#### [AVAILABLE RECORDS]
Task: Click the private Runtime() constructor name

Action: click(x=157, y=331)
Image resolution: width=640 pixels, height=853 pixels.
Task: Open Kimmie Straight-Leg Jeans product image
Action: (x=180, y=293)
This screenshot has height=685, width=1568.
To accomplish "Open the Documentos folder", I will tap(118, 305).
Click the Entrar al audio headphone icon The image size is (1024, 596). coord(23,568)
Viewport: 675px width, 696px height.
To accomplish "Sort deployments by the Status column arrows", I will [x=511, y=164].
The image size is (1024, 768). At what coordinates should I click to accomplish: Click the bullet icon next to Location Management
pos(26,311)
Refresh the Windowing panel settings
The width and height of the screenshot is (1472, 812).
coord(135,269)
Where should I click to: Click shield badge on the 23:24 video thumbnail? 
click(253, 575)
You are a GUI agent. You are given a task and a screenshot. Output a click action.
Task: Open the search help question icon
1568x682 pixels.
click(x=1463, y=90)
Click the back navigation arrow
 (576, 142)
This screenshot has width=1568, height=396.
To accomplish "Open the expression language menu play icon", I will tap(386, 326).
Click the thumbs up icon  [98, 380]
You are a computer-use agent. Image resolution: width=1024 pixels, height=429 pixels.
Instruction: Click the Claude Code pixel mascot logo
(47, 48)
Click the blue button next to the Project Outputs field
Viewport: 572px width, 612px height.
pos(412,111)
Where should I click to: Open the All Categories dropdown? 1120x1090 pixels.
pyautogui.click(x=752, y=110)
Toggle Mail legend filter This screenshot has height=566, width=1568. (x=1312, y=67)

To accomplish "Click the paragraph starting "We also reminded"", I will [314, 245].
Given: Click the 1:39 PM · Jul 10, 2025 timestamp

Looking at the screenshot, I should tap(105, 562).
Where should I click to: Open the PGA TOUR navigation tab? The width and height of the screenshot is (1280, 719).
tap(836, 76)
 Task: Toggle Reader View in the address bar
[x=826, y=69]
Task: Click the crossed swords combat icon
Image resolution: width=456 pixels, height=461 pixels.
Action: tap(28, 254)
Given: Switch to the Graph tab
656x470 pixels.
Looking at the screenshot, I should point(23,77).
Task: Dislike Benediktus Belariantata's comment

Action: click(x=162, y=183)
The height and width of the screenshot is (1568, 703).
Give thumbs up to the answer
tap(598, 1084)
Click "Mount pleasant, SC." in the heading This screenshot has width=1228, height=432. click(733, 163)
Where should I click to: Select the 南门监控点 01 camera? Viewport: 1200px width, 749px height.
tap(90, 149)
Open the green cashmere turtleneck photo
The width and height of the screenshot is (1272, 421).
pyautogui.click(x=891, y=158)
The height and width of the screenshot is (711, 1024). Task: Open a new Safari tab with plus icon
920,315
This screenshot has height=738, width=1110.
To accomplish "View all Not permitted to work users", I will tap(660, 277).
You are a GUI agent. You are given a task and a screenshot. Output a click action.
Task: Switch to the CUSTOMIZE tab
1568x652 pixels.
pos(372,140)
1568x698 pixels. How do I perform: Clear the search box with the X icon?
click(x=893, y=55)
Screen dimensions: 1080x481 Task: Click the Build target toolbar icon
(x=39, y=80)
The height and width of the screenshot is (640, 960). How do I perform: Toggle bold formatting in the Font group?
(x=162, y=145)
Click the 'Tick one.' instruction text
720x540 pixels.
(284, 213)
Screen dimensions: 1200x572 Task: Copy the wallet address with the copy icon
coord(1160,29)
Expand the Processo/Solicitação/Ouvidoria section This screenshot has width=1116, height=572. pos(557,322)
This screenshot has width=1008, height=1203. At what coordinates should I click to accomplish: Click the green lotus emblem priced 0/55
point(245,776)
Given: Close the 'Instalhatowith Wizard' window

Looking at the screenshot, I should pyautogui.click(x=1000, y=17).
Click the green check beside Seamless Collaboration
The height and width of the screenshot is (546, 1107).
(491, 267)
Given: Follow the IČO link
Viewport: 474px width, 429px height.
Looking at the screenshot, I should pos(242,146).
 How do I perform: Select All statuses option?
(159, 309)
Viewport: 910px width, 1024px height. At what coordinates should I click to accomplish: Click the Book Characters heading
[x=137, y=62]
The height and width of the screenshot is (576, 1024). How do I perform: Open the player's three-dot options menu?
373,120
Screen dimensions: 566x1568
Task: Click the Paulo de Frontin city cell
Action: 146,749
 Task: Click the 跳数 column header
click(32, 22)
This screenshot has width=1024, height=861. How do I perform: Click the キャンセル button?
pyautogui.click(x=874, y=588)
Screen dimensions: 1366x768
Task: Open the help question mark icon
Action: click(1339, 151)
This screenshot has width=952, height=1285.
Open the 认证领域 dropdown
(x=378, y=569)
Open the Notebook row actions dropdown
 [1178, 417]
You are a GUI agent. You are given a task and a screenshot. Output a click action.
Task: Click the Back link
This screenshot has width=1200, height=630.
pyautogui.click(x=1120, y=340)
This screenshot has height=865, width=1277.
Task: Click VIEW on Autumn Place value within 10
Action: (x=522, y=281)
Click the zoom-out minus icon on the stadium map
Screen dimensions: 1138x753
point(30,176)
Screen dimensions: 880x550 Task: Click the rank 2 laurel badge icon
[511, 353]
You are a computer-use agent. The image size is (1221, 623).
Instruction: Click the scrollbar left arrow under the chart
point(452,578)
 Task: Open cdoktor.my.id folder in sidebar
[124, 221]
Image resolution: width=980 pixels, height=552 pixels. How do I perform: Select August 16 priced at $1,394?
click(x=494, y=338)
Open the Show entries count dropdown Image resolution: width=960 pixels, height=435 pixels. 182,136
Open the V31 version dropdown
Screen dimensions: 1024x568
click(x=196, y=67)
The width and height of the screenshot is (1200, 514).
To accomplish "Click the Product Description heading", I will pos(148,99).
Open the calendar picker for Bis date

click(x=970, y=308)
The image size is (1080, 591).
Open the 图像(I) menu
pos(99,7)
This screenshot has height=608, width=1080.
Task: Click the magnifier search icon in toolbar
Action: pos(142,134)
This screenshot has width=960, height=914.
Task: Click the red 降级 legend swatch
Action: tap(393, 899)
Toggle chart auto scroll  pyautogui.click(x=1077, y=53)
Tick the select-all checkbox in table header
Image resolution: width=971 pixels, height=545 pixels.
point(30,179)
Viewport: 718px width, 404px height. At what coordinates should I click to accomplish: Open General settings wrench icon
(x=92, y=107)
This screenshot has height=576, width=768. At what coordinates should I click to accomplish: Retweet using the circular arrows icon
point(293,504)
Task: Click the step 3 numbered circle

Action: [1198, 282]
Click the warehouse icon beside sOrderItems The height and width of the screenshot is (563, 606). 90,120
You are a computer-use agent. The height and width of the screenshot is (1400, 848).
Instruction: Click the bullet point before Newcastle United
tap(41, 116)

#### [WHAT YOU WILL DO]
The full set of entries above has to be restated exactly.

#### [RESULT OF THE EXERCISE]
Task: Click the private Runtime() constructor name

Action: click(x=157, y=331)
Image resolution: width=640 pixels, height=853 pixels.
Task: Open Kimmie Straight-Leg Jeans product image
Action: (x=180, y=293)
This screenshot has height=685, width=1568.
To accomplish "Open the Documentos folder", I will tap(118, 305).
Click the Entrar al audio headphone icon The image size is (1024, 596). coord(23,568)
Viewport: 675px width, 696px height.
To accomplish "Sort deployments by the Status column arrows", I will [x=511, y=164].
The image size is (1024, 768). At what coordinates should I click to accomplish: Click the bullet icon next to Location Management
pos(26,311)
Refresh the Windowing panel settings
The width and height of the screenshot is (1472, 812).
coord(135,269)
Where should I click to: Click shield badge on the 23:24 video thumbnail? 
click(253, 575)
You are a GUI agent. You are given a task and a screenshot. Output a click action.
Task: Open the search help question icon
1568x682 pixels.
click(x=1463, y=90)
Click the back navigation arrow
 (576, 142)
This screenshot has width=1568, height=396.
To accomplish "Open the expression language menu play icon", I will tap(386, 326).
Click the thumbs up icon  [98, 380]
You are a computer-use agent. Image resolution: width=1024 pixels, height=429 pixels.
Instruction: Click the Claude Code pixel mascot logo
(47, 48)
Click the blue button next to the Project Outputs field
Viewport: 572px width, 612px height.
pos(412,111)
Where should I click to: Open the All Categories dropdown? 1120x1090 pixels.
pyautogui.click(x=752, y=110)
Toggle Mail legend filter This screenshot has height=566, width=1568. (x=1312, y=67)

To accomplish "Click the paragraph starting "We also reminded"", I will [314, 245].
Given: Click the 1:39 PM · Jul 10, 2025 timestamp

Looking at the screenshot, I should tap(105, 562).
Where should I click to: Open the PGA TOUR navigation tab? The width and height of the screenshot is (1280, 719).
tap(836, 76)
 Task: Toggle Reader View in the address bar
[x=826, y=69]
Task: Click the crossed swords combat icon
Image resolution: width=456 pixels, height=461 pixels.
Action: tap(28, 254)
Given: Switch to the Graph tab
656x470 pixels.
Looking at the screenshot, I should point(23,77).
Task: Dislike Benediktus Belariantata's comment

Action: click(x=162, y=183)
The height and width of the screenshot is (1568, 703).
Give thumbs up to the answer
tap(598, 1084)
Click "Mount pleasant, SC." in the heading This screenshot has width=1228, height=432. click(733, 163)
Where should I click to: Select the 南门监控点 01 camera? Viewport: 1200px width, 749px height.
tap(90, 149)
Open the green cashmere turtleneck photo
The width and height of the screenshot is (1272, 421).
pyautogui.click(x=891, y=158)
The height and width of the screenshot is (711, 1024). Task: Open a new Safari tab with plus icon
920,315
This screenshot has height=738, width=1110.
To accomplish "View all Not permitted to work users", I will tap(660, 277).
You are a GUI agent. You are given a task and a screenshot. Output a click action.
Task: Switch to the CUSTOMIZE tab
1568x652 pixels.
pos(372,140)
1568x698 pixels. How do I perform: Clear the search box with the X icon?
click(x=893, y=55)
Screen dimensions: 1080x481 Task: Click the Build target toolbar icon
(x=39, y=80)
The height and width of the screenshot is (640, 960). How do I perform: Toggle bold formatting in the Font group?
(x=162, y=145)
Click the 'Tick one.' instruction text
720x540 pixels.
(284, 213)
Screen dimensions: 1200x572 Task: Copy the wallet address with the copy icon
coord(1160,29)
Expand the Processo/Solicitação/Ouvidoria section This screenshot has width=1116, height=572. pos(557,322)
This screenshot has width=1008, height=1203. At what coordinates should I click to accomplish: Click the green lotus emblem priced 0/55
point(245,776)
Given: Close the 'Instalhatowith Wizard' window

Looking at the screenshot, I should pyautogui.click(x=1000, y=17).
Click the green check beside Seamless Collaboration
The height and width of the screenshot is (546, 1107).
(491, 267)
Given: Follow the IČO link
Viewport: 474px width, 429px height.
Looking at the screenshot, I should pos(242,146).
 How do I perform: Select All statuses option?
(159, 309)
Viewport: 910px width, 1024px height. At what coordinates should I click to accomplish: Click the Book Characters heading
[x=137, y=62]
The height and width of the screenshot is (576, 1024). How do I perform: Open the player's three-dot options menu?
373,120
Screen dimensions: 566x1568
Task: Click the Paulo de Frontin city cell
Action: 146,749
 Task: Click the 跳数 column header
click(32, 22)
This screenshot has width=1024, height=861. How do I perform: Click the キャンセル button?
pyautogui.click(x=874, y=588)
Screen dimensions: 1366x768
Task: Open the help question mark icon
Action: click(1339, 151)
This screenshot has width=952, height=1285.
Open the 认证领域 dropdown
(x=378, y=569)
Open the Notebook row actions dropdown
 [1178, 417]
You are a GUI agent. You are given a task and a screenshot. Output a click action.
Task: Click the Back link
This screenshot has width=1200, height=630.
pyautogui.click(x=1120, y=340)
This screenshot has height=865, width=1277.
Task: Click VIEW on Autumn Place value within 10
Action: (x=522, y=281)
Click the zoom-out minus icon on the stadium map
Screen dimensions: 1138x753
point(30,176)
Screen dimensions: 880x550 Task: Click the rank 2 laurel badge icon
[511, 353]
You are a computer-use agent. The image size is (1221, 623).
Instruction: Click the scrollbar left arrow under the chart
point(452,578)
 Task: Open cdoktor.my.id folder in sidebar
[124, 221]
Image resolution: width=980 pixels, height=552 pixels. How do I perform: Select August 16 priced at $1,394?
click(x=494, y=338)
Open the Show entries count dropdown Image resolution: width=960 pixels, height=435 pixels. 182,136
Open the V31 version dropdown
Screen dimensions: 1024x568
click(x=196, y=67)
The width and height of the screenshot is (1200, 514).
To accomplish "Click the Product Description heading", I will pos(148,99).
Open the calendar picker for Bis date

click(x=970, y=308)
The image size is (1080, 591).
Open the 图像(I) menu
pos(99,7)
This screenshot has height=608, width=1080.
Task: Click the magnifier search icon in toolbar
Action: pos(142,134)
This screenshot has width=960, height=914.
Task: Click the red 降级 legend swatch
Action: tap(393, 899)
Toggle chart auto scroll  pyautogui.click(x=1077, y=53)
Tick the select-all checkbox in table header
Image resolution: width=971 pixels, height=545 pixels.
point(30,179)
Viewport: 718px width, 404px height. At what coordinates should I click to accomplish: Open General settings wrench icon
(x=92, y=107)
This screenshot has height=576, width=768. At what coordinates should I click to accomplish: Retweet using the circular arrows icon
point(293,504)
Task: Click the step 3 numbered circle

Action: [1198, 282]
Click the warehouse icon beside sOrderItems The height and width of the screenshot is (563, 606). 90,120
You are a computer-use agent. The height and width of the screenshot is (1400, 848).
Instruction: Click the bullet point before Newcastle United
tap(41, 116)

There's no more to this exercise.